Stock markets can be unpredictable, and no one knows when a bear market will bottom out. Therefore, the best thing you can do is invest consistently during recessions and take advantage of each boom.
3. Focus on quality business
The key to investing in weathering a recession is buying strong stocks. The strongest stocks come from the healthiest companies.
During recessions, the prices of many stocks fall. However, if a company has solid business fundamentals under its foundation, such as a capable leadership team and solid financials, it is much more likely to recover when the market recovers.
of Berkshire HathawayIn a 2021 letter to shareholders of Buffett, Buffett said he and business partner Charlie Munger “hold our shares based on long-term expectations. work performance and No Because we see them as instruments of timely market movements. ”
“That point is very important,” he continued. “Charlie and I No Stock Pickers; We are Business Pickers. ”

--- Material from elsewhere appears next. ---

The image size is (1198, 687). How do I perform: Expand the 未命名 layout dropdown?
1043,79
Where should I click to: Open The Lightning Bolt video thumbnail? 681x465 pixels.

The more of these businesses you have in your portfolio, the more likely they are to thrive after a recession. Investing in these types of stocks now and holding them for the long term prepares you for what the future holds. can do.
Katie Brockman has no positions in any of the stocks mentioned.The Motley Fool invests in and recommends Berkshire Hathaway. The Motley Fool’s U.S. Headquarters placed Berkshire Hathaway’s January 2023 $200 long call, Berkshire Hathaway’s January 2023 $200 short put, and Berkshire Hathaway’s January 2023 $265 short put. We recommend short calls. The Motley Fool’s U.S. headquarters has a disclosure policy.